_WORK TO DO_. Please recast every line of the listing below as a JSON list of strings, one string per line, with blank lines left out.

_THE RECORDS_.
§ §
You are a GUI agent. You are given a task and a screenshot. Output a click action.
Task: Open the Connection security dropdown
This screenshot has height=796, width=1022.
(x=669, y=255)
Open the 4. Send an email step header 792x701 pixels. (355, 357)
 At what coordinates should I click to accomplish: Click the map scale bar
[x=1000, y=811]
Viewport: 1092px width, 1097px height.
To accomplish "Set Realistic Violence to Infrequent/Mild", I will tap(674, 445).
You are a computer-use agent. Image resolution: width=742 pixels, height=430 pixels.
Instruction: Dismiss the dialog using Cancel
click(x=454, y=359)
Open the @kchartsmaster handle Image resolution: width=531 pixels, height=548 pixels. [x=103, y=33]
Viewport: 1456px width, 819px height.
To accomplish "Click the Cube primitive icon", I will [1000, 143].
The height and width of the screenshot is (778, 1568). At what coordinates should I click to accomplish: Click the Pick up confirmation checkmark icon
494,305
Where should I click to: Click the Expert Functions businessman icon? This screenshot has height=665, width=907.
§ §
_EXERCISE RESULT_.
[
  "You are a GUI agent. You are given a task and a screenshot. Output a click action.",
  "Task: Open the Connection security dropdown",
  "This screenshot has height=796, width=1022.",
  "(x=669, y=255)",
  "Open the 4. Send an email step header 792x701 pixels. (355, 357)",
  " At what coordinates should I click to accomplish: Click the map scale bar",
  "[x=1000, y=811]",
  "Viewport: 1092px width, 1097px height.",
  "To accomplish \"Set Realistic Violence to Infrequent/Mild\", I will tap(674, 445).",
  "You are a computer-use agent. Image resolution: width=742 pixels, height=430 pixels.",
  "Instruction: Dismiss the dialog using Cancel",
  "click(x=454, y=359)",
  "Open the @kchartsmaster handle Image resolution: width=531 pixels, height=548 pixels. [x=103, y=33]",
  "Viewport: 1456px width, 819px height.",
  "To accomplish \"Click the Cube primitive icon\", I will [1000, 143].",
  "The height and width of the screenshot is (778, 1568). At what coordinates should I click to accomplish: Click the Pick up confirmation checkmark icon",
  "494,305",
  "Where should I click to: Click the Expert Functions businessman icon? This screenshot has height=665, width=907."
]